## Exercise task
In the listing below, from its start down to the line containing "Click the church", swap each "Screen dimensions" for "Image size" and keep everything else the same. Give only those lines.

[Data entries]
┌──

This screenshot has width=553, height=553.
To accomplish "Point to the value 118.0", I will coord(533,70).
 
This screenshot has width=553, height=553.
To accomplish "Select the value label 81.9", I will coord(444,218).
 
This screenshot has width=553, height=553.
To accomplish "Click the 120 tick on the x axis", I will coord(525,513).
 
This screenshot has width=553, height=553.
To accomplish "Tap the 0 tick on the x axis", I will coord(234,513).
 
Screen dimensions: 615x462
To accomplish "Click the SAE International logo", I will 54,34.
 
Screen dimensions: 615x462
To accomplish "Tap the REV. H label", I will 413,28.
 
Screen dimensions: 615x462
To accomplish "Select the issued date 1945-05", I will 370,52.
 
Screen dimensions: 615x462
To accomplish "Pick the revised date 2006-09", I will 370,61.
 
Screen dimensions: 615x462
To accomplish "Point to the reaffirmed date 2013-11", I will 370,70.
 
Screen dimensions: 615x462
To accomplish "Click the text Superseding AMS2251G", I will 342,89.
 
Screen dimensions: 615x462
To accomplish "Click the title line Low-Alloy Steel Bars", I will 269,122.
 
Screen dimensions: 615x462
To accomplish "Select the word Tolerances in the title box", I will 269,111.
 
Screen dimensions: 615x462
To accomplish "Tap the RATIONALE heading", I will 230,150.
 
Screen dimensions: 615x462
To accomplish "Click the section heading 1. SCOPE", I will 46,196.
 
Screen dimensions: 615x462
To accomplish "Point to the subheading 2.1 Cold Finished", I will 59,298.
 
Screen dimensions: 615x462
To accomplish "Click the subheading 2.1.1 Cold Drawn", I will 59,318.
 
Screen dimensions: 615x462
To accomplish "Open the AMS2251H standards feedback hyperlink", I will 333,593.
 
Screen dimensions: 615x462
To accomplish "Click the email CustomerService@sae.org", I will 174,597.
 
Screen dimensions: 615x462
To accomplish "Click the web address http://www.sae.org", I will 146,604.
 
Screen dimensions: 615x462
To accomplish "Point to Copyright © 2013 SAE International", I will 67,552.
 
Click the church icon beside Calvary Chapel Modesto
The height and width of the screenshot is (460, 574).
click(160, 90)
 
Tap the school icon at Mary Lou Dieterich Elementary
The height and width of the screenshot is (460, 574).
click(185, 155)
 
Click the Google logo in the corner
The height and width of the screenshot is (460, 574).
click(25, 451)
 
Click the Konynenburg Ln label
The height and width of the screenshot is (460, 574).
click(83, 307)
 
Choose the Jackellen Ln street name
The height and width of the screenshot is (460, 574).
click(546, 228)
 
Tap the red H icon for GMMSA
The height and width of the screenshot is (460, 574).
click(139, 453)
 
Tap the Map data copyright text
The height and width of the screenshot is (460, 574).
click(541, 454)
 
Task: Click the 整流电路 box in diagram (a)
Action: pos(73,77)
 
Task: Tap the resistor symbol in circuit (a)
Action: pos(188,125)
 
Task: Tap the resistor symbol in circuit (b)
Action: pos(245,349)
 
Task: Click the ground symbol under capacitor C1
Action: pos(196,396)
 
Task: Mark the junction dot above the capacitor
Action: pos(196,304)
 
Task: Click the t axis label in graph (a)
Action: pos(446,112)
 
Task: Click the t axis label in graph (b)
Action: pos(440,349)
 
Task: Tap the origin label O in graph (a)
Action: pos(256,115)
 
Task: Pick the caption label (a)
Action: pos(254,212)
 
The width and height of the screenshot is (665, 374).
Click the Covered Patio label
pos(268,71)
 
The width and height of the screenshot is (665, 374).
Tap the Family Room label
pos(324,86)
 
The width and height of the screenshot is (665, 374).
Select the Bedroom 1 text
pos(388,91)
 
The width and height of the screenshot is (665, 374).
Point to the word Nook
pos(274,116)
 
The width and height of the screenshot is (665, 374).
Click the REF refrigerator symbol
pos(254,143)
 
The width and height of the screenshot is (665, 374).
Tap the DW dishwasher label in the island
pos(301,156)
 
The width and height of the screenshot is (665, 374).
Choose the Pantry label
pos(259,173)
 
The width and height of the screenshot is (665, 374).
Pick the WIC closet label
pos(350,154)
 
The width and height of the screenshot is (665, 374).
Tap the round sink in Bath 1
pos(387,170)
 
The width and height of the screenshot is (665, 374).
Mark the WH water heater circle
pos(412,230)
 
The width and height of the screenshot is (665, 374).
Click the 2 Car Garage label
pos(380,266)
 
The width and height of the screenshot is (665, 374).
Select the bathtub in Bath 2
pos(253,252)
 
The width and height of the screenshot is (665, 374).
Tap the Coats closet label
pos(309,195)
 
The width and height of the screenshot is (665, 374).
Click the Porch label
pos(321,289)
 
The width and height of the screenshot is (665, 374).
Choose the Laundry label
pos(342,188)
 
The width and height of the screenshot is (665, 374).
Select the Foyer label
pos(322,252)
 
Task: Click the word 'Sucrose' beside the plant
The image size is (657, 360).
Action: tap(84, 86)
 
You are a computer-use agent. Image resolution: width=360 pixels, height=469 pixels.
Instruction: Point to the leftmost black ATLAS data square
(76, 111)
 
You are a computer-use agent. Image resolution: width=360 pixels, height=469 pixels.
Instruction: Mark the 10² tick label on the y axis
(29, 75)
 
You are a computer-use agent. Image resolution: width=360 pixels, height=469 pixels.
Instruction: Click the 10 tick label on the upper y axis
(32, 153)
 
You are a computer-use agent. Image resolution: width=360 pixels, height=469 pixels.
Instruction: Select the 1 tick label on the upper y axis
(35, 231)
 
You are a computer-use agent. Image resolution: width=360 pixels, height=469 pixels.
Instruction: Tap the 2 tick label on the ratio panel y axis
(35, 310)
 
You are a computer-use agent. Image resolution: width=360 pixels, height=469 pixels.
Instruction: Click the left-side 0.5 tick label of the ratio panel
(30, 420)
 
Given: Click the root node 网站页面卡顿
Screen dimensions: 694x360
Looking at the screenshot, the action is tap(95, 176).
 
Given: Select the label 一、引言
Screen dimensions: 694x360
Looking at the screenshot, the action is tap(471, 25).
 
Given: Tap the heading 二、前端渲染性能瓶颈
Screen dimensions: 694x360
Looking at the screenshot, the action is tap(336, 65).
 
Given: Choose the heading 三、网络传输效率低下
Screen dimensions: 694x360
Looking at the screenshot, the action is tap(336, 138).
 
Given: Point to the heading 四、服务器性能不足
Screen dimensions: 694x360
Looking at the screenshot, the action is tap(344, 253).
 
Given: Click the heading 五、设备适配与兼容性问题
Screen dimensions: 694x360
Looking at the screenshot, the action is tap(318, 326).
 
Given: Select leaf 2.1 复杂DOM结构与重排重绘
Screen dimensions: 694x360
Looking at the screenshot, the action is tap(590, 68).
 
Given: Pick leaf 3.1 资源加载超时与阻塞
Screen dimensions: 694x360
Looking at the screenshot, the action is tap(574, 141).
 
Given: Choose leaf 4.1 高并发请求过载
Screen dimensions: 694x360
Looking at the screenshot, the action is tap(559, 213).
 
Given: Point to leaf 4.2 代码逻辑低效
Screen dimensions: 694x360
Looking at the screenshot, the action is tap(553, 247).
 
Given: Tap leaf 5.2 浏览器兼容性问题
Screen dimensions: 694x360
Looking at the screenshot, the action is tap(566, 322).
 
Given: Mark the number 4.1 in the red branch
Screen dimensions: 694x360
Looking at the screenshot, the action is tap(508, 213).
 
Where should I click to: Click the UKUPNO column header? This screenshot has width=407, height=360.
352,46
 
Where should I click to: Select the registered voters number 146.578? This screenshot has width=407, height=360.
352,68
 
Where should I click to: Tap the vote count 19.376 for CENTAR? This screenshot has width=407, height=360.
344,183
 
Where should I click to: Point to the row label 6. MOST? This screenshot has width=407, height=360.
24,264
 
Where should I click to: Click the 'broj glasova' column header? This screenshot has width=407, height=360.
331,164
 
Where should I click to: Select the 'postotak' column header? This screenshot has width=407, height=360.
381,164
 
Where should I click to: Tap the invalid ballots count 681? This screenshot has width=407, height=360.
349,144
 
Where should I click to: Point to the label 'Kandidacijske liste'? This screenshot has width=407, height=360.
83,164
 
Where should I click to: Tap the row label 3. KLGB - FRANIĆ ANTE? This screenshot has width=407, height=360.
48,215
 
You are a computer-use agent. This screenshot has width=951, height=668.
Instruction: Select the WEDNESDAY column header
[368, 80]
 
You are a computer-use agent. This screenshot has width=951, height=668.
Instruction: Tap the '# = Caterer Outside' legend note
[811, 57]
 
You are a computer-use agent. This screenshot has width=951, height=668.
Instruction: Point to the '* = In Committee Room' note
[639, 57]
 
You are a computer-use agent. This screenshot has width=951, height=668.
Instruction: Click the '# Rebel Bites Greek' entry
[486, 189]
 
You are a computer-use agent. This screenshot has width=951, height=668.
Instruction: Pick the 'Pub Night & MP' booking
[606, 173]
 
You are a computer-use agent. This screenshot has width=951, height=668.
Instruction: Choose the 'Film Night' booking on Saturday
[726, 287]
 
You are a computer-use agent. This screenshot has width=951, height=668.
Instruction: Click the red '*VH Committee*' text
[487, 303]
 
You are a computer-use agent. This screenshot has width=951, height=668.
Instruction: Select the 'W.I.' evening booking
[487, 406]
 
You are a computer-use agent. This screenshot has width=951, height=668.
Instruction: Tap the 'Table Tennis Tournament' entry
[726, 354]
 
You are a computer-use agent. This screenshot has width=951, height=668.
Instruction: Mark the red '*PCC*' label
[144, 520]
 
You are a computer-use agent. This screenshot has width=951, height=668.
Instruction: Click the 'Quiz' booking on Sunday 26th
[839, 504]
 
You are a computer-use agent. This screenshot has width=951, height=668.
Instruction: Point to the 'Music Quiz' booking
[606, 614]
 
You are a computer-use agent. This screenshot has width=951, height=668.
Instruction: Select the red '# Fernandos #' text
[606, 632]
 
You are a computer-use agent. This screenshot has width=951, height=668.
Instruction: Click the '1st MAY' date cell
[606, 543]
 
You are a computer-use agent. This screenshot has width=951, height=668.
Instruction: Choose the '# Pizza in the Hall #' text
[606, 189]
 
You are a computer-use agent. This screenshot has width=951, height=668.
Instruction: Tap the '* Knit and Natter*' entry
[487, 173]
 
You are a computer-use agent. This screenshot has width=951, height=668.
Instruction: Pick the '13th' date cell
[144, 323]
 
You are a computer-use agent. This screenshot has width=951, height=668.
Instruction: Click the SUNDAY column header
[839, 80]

└──

## Written answer
This screenshot has width=553, height=553.
To accomplish "Point to the value 118.0", I will coord(533,70).
 
This screenshot has width=553, height=553.
To accomplish "Select the value label 81.9", I will coord(444,218).
 
This screenshot has width=553, height=553.
To accomplish "Click the 120 tick on the x axis", I will coord(525,513).
 
This screenshot has width=553, height=553.
To accomplish "Tap the 0 tick on the x axis", I will coord(234,513).
 
Image size: 615x462
To accomplish "Click the SAE International logo", I will 54,34.
 
Image size: 615x462
To accomplish "Tap the REV. H label", I will 413,28.
 
Image size: 615x462
To accomplish "Select the issued date 1945-05", I will 370,52.
 
Image size: 615x462
To accomplish "Pick the revised date 2006-09", I will 370,61.
 
Image size: 615x462
To accomplish "Point to the reaffirmed date 2013-11", I will 370,70.
 
Image size: 615x462
To accomplish "Click the text Superseding AMS2251G", I will 342,89.
 
Image size: 615x462
To accomplish "Click the title line Low-Alloy Steel Bars", I will 269,122.
 
Image size: 615x462
To accomplish "Select the word Tolerances in the title box", I will 269,111.
 
Image size: 615x462
To accomplish "Tap the RATIONALE heading", I will 230,150.
 
Image size: 615x462
To accomplish "Click the section heading 1. SCOPE", I will 46,196.
 
Image size: 615x462
To accomplish "Point to the subheading 2.1 Cold Finished", I will 59,298.
 
Image size: 615x462
To accomplish "Click the subheading 2.1.1 Cold Drawn", I will 59,318.
 
Image size: 615x462
To accomplish "Open the AMS2251H standards feedback hyperlink", I will 333,593.
 
Image size: 615x462
To accomplish "Click the email CustomerService@sae.org", I will 174,597.
 
Image size: 615x462
To accomplish "Click the web address http://www.sae.org", I will 146,604.
 
Image size: 615x462
To accomplish "Point to Copyright © 2013 SAE International", I will 67,552.
 
Click the church icon beside Calvary Chapel Modesto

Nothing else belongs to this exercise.